(WHAT YOU NEED TO DO)
**A.** Summarize the pull request thread below in three sentences.
**B.** Repeat word for word the part of the pull request thread below starting with "Yes, I am, while" and going on through "custom dtype's items!".
[Start ARTICLE]
Skip to content
New issue

Have a question about this project? Sign up for a free GitHub account to open an issue and contact its maintainers and the community.

By clicking “Sign up for GitHub”, you agree to our terms of service and privacy statement. We’ll occasionally send you account related emails.

Already on GitHub? Sign in to your account

MAINT: Fix typo in PyArray_RegisterDataType error #18303

Merged
merged 1 commit into from
Feb 2, 2021

Conversation

lpsinger
Copy link
Contributor

@lpsinger lpsinger commented Feb 2, 2021

No description provided.

@seberg
Copy link
Member

seberg commented Feb 2, 2021

Thanks, to be clear, are you actually running into this error?

@seberg seberg merged commit fd07632 into numpy:master Feb 2, 2021
@seberg
Copy link
Member

seberg commented Feb 2, 2021

The reason I ask is, that I do not really expect anyone hitting this. So if you do and it isn't completely obviously just an oversight I would like to know (even if you trivially work around or so).

@lpsinger lpsinger deleted the PyArray_RegisterDataType-typo branch February 2, 2021 20:15
@lpsinger
Copy link
Contributor Author

lpsinger commented Feb 2, 2021

Yes, I am, while debugging lscsoft/lalsuite!1526. What is the correct way in C to declare a new PyArray_Descr to wrap a specific kind of Python object?

@seberg
Copy link
Member

seberg commented Feb 2, 2021

Some people have used a trick by making structured descriptor instead. I am not sure how you managed to wrap a specific python object. As far as I could tell, you should never be able to delete such an array correctly, because you cannot implement reference counting for your custom dtype's items!
[End ARTICLE]
[Start INFORMATION GIVEN]
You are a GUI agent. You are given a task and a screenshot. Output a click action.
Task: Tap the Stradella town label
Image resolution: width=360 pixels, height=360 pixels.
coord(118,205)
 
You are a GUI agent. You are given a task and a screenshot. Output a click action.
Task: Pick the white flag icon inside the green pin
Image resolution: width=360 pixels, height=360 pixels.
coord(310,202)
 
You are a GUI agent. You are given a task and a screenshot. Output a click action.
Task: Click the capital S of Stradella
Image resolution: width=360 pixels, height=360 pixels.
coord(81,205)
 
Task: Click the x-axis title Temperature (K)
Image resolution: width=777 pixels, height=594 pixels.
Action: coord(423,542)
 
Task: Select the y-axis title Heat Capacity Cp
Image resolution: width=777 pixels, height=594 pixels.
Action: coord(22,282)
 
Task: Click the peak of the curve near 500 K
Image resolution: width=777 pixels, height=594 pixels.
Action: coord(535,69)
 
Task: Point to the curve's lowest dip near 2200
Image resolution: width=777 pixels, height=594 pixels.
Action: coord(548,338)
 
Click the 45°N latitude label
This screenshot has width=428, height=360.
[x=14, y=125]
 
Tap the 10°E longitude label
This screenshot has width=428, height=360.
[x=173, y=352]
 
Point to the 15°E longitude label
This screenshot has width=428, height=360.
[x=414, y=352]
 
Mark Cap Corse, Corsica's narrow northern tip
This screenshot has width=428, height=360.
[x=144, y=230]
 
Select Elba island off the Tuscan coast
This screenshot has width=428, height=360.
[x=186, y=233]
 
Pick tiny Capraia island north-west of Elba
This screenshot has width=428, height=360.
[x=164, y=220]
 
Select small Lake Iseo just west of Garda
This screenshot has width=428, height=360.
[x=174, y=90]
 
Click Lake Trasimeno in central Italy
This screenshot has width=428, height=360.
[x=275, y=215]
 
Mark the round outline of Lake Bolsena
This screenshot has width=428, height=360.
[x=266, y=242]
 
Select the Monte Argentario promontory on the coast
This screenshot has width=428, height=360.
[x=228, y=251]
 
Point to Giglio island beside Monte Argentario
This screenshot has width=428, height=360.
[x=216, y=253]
[End INFORMATION GIVEN]
[Start INFORMATION GIVEN]
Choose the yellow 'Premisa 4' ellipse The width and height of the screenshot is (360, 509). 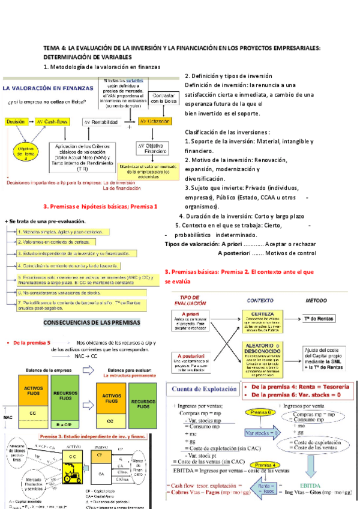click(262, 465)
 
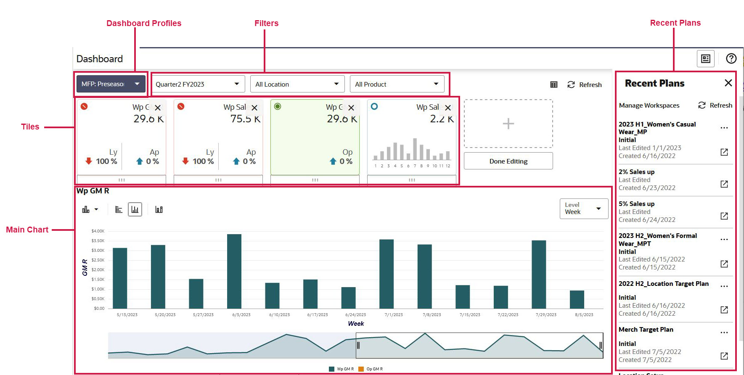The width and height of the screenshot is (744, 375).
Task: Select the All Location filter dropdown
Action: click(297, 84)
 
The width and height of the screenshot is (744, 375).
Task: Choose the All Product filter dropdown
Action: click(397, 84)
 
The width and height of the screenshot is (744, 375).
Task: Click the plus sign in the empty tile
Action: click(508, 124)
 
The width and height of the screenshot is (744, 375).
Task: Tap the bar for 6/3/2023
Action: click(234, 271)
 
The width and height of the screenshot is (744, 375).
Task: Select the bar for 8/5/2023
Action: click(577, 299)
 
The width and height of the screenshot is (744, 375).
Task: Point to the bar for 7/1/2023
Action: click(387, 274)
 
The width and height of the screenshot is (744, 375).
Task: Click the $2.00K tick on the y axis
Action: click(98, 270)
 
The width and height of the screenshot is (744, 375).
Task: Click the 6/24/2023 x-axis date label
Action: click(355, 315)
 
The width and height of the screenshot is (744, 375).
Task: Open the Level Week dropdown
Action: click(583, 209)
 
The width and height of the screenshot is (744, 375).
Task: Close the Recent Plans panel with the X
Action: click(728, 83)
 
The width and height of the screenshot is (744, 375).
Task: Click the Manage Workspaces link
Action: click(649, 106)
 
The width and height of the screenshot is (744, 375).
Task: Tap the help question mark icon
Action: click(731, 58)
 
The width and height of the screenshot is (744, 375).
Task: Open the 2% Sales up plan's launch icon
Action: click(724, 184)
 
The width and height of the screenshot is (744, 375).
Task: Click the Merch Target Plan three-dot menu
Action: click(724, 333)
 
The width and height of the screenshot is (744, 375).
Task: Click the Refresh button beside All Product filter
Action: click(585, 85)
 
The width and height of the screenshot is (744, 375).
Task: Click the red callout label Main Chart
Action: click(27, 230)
[End INFORMATION GIVEN]
[Start INFORMATION GIVEN]
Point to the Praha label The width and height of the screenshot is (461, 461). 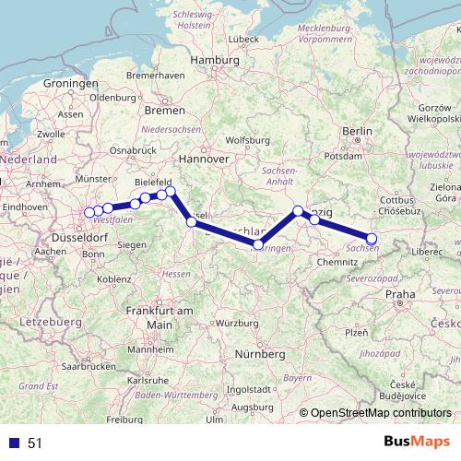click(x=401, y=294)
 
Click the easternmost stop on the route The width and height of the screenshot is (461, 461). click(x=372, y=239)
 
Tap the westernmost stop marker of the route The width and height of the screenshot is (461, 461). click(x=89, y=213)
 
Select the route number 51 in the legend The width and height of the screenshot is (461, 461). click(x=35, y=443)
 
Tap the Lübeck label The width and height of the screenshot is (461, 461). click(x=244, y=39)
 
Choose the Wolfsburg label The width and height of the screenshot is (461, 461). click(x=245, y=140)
[End INFORMATION GIVEN]
(ANSWERS TO THE PROBLEMS)
**A.** A pull request by lpsinger fixing a typo in a PyArray_RegisterDataType error was merged into numpy:master by seberg on Feb 2, 2021. When seberg asked whether the error was actually being hit, lpsinger said yes, while debugging lscsoft/lalsuite!1526, and asked how to declare a new PyArray_Descr in C to wrap a specific kind of Python object. seberg replied that some people have used a structured descriptor instead, and warned that such an array could never be deleted correctly because reference counting cannot be implemented for a custom dtype's items.

**B.**
Yes, I am, while debugging lscsoft/lalsuite!1526. What is the correct way in C to declare a new PyArray_Descr to wrap a specific kind of Python object?

@seberg
Copy link
Member

seberg commented Feb 2, 2021

Some people have used a trick by making structured descriptor instead. I am not sure how you managed to wrap a specific python object. As far as I could tell, you should never be able to delete such an array correctly, because you cannot implement reference counting for your custom dtype's items!